### [Supplied records]
┏━━

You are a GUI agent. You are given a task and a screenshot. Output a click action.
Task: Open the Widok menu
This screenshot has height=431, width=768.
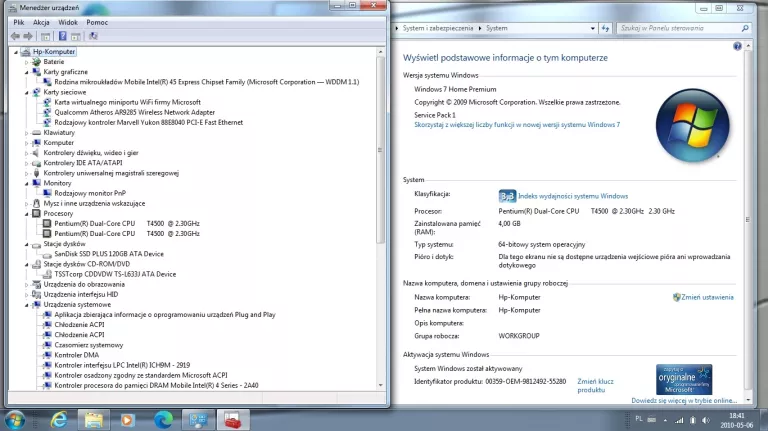[x=67, y=21]
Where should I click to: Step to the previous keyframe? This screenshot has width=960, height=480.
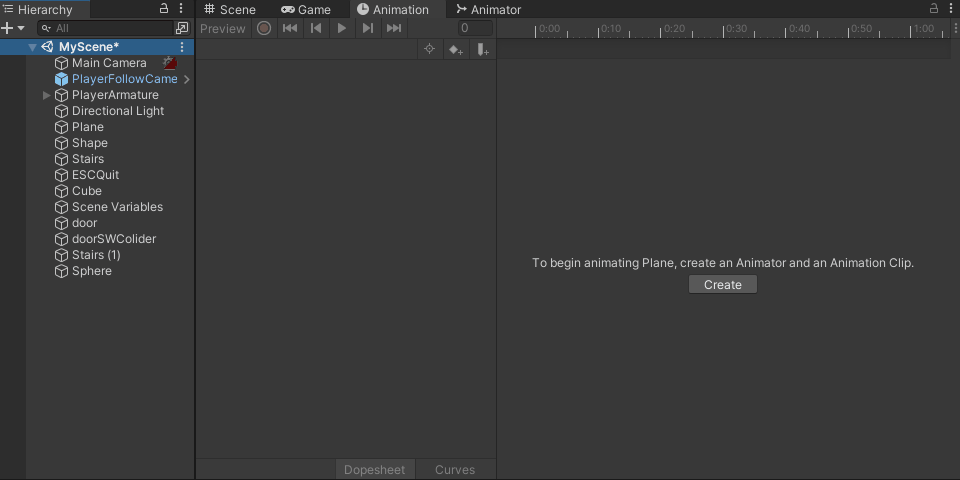[x=316, y=28]
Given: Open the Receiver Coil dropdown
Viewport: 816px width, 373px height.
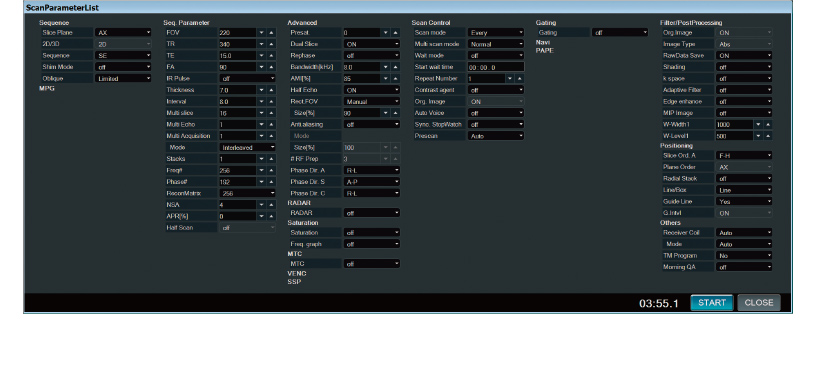Looking at the screenshot, I should point(744,233).
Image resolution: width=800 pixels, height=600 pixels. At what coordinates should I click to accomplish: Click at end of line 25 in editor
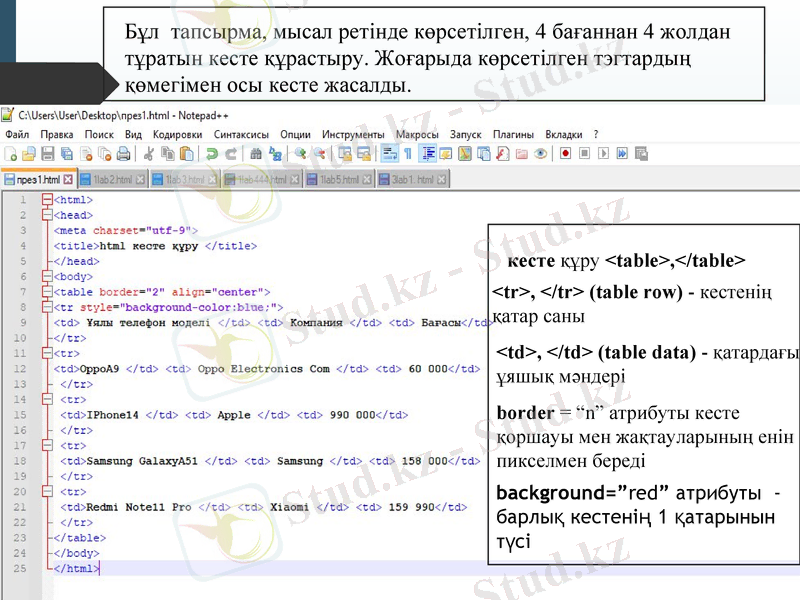[x=100, y=569]
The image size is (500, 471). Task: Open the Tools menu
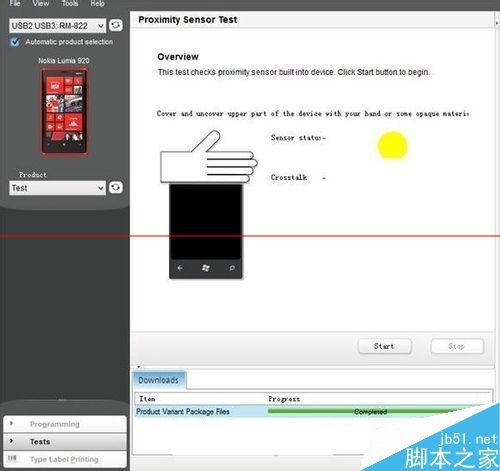coord(70,4)

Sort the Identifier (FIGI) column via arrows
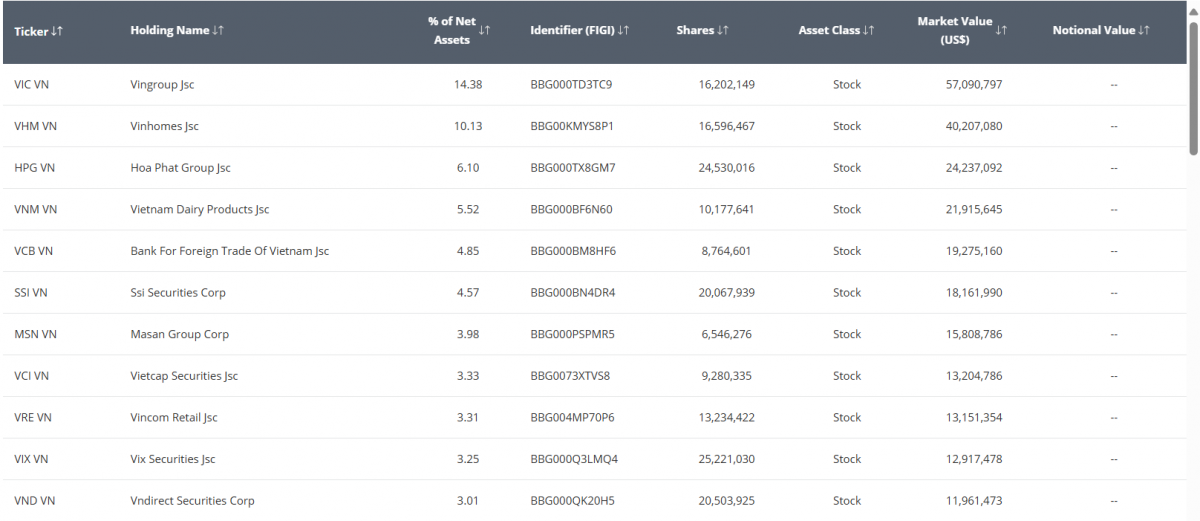[624, 31]
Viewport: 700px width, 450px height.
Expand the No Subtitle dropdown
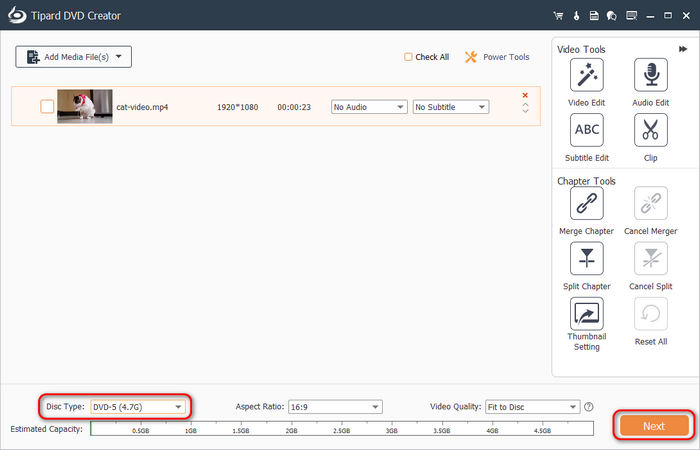coord(450,107)
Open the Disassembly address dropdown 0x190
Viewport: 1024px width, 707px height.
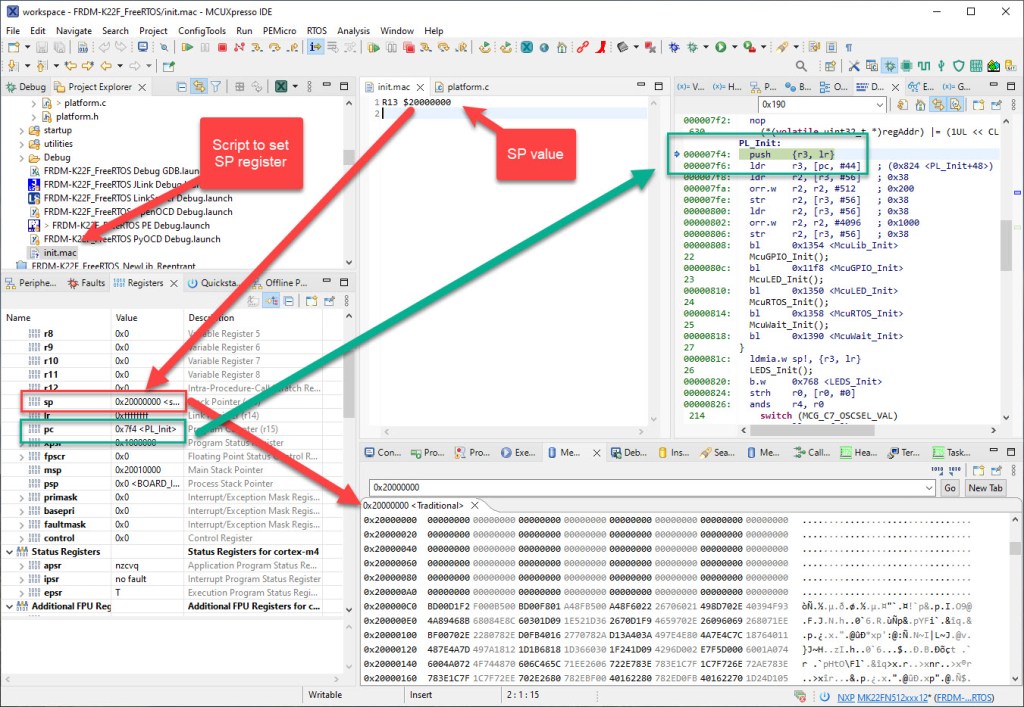(x=879, y=104)
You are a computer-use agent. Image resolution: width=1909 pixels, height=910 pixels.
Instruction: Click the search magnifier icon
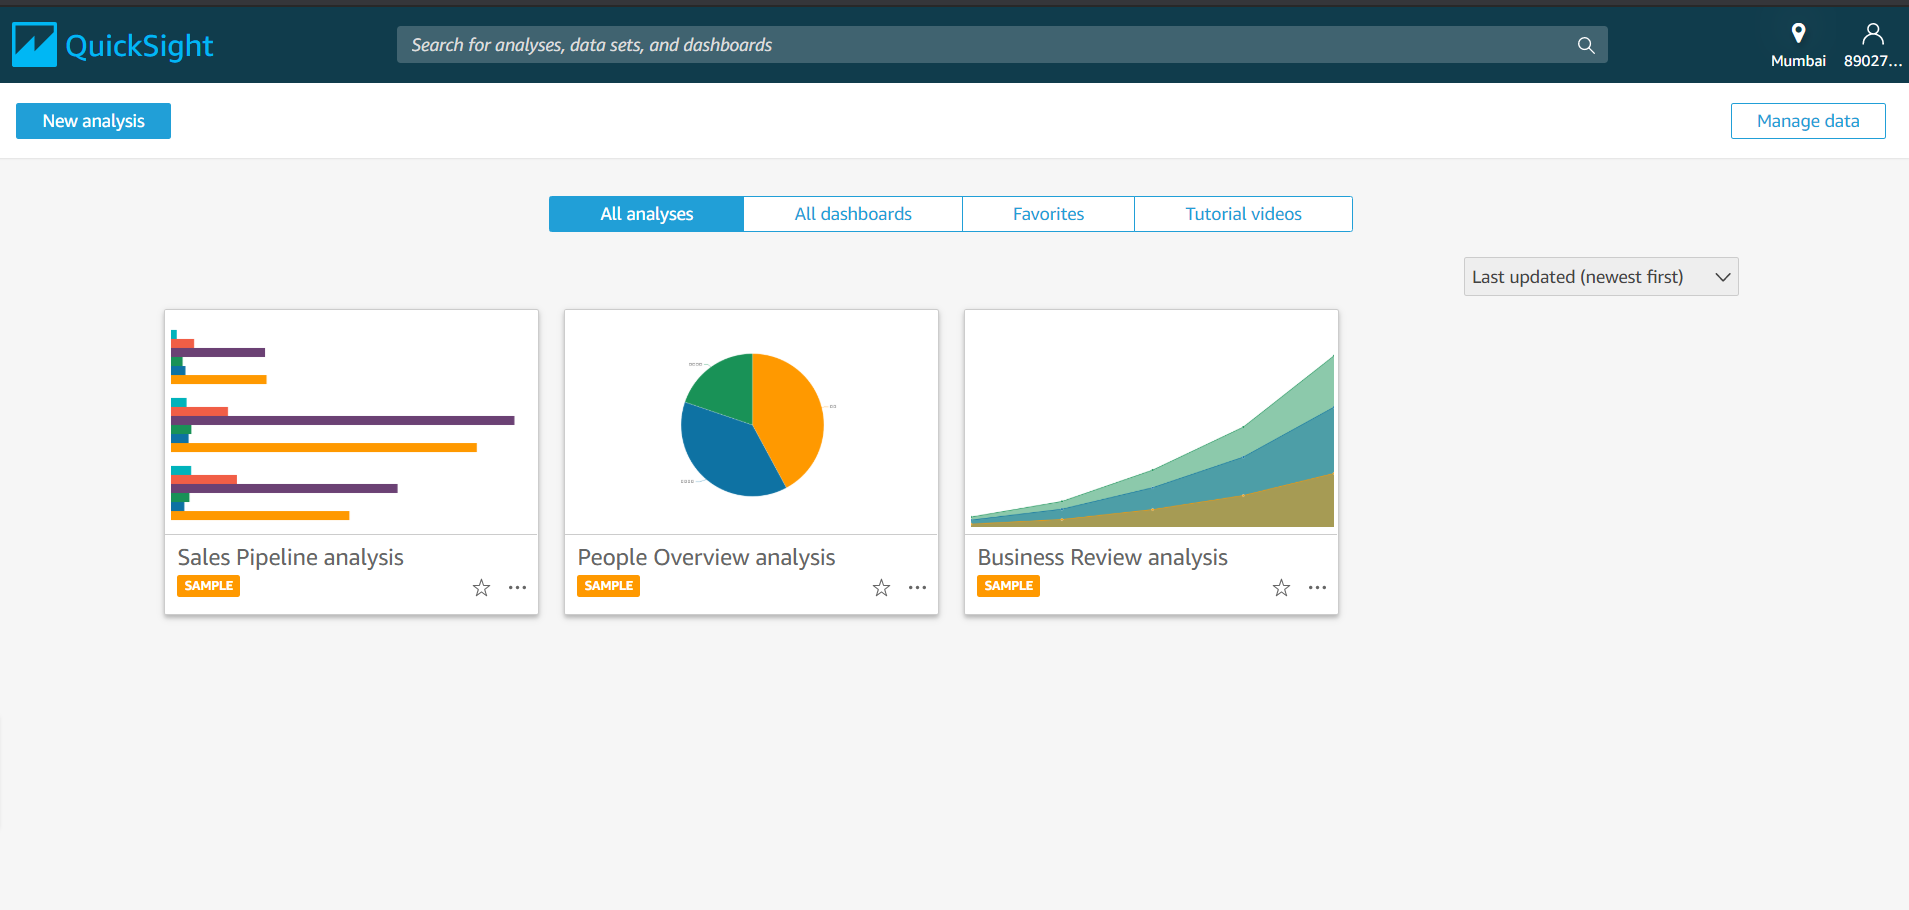(1585, 45)
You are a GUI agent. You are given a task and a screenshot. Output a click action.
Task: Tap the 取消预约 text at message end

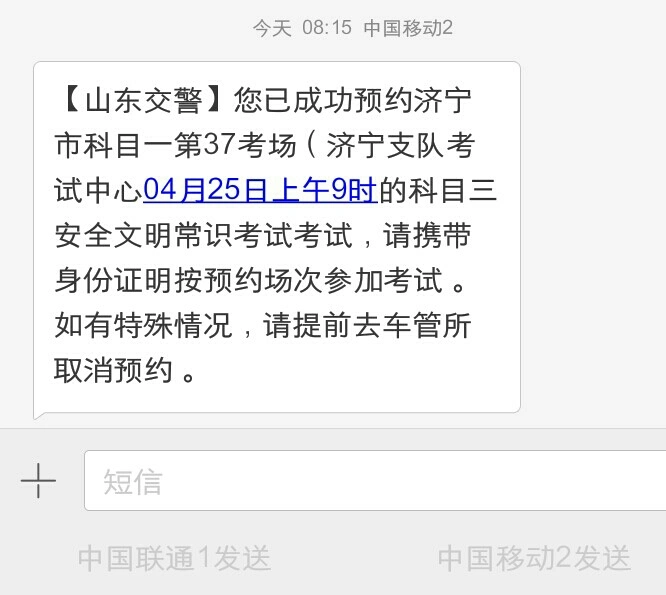point(113,370)
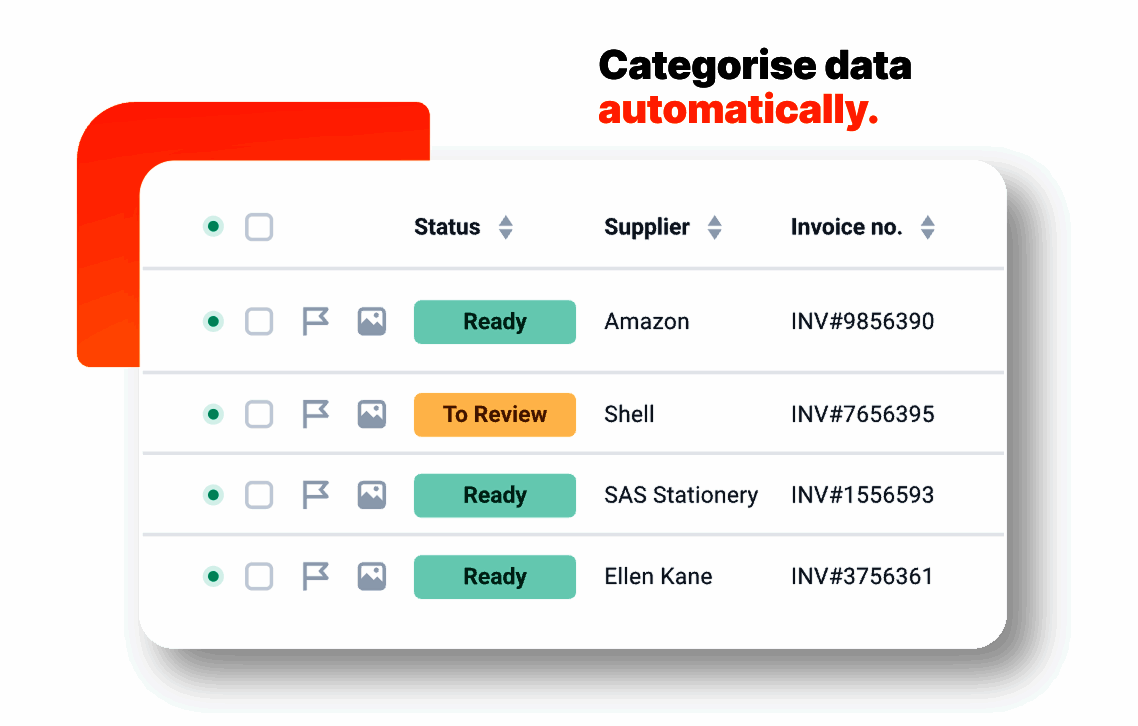The image size is (1138, 726).
Task: Sort by Invoice no. column arrows
Action: pos(927,228)
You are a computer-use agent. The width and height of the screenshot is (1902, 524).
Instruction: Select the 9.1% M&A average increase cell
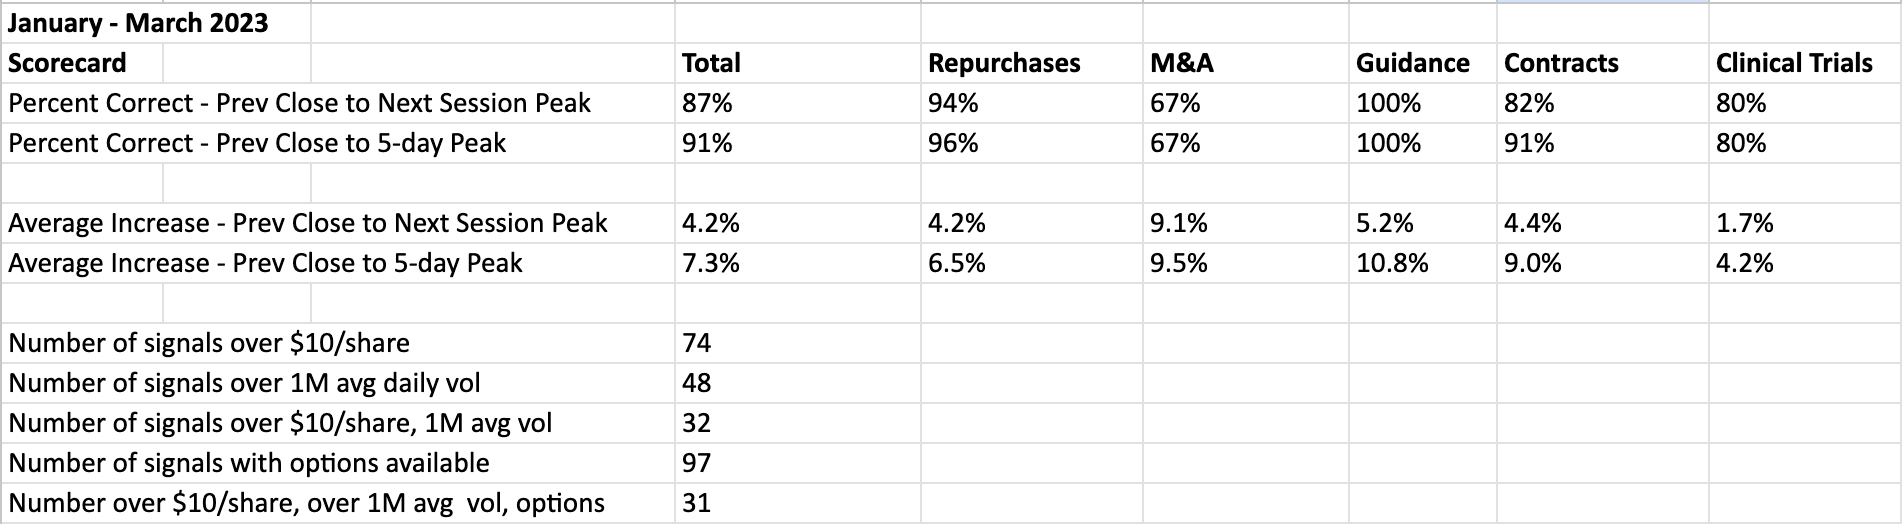pyautogui.click(x=1179, y=223)
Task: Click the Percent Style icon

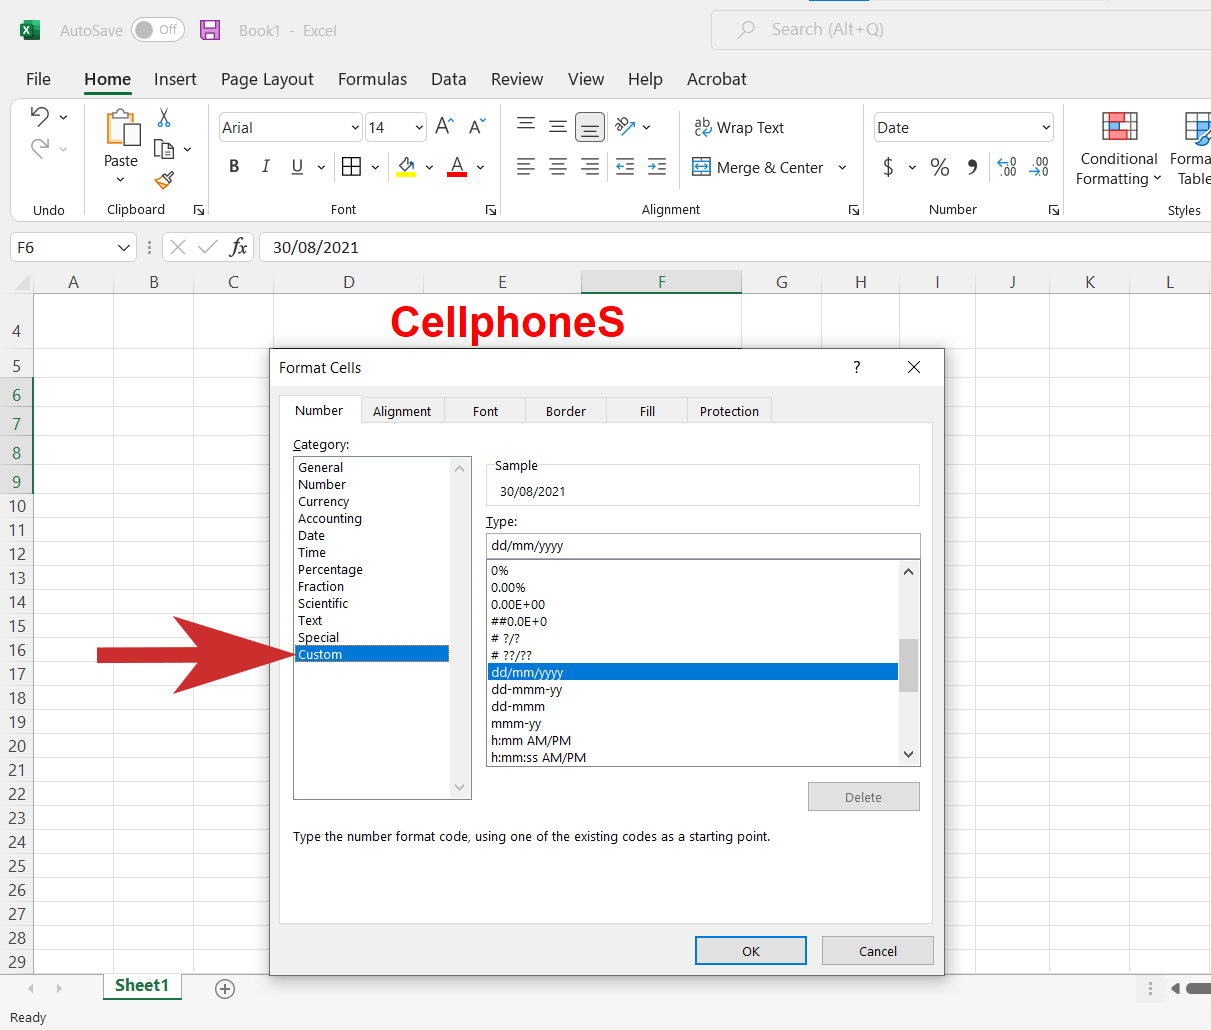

┗━━

### [Task details]
Your copy should match the records above exactly, apart from the pictures, which stay out.

### [Result of this task]
You are a GUI agent. You are given a task and a screenshot. Output a click action.
Task: Open the Widok menu
This screenshot has height=431, width=768.
[x=67, y=21]
Where should I click to: Step to the previous keyframe? This screenshot has width=960, height=480.
[x=316, y=28]
Given: Open the Receiver Coil dropdown
Viewport: 816px width, 373px height.
Looking at the screenshot, I should point(744,233).
Image resolution: width=800 pixels, height=600 pixels. At what coordinates should I click to accomplish: Click at end of line 25 in editor
[x=100, y=569]
The image size is (500, 471). Task: Open the Tools menu
coord(70,4)

Sort the Identifier (FIGI) column via arrows
[624, 31]
Viewport: 700px width, 450px height.
Expand the No Subtitle dropdown
coord(450,107)
Open the Disassembly address dropdown 0x190
Viewport: 1024px width, 707px height.
(x=879, y=104)
You are a computer-use agent. Image resolution: width=1909 pixels, height=910 pixels.
Instruction: Click the search magnifier icon
(1585, 45)
You are a GUI agent. You are given a task and a screenshot. Output a click action.
Task: Tap the 取消预约 text at message end

point(113,370)
The image size is (1138, 726).
Task: Sort by Invoice no. column arrows
Action: pos(927,228)
You are a computer-use agent. The width and height of the screenshot is (1902, 524).
Instruction: Select the 9.1% M&A average increase cell
pyautogui.click(x=1179, y=223)
Task: Click the Percent Style icon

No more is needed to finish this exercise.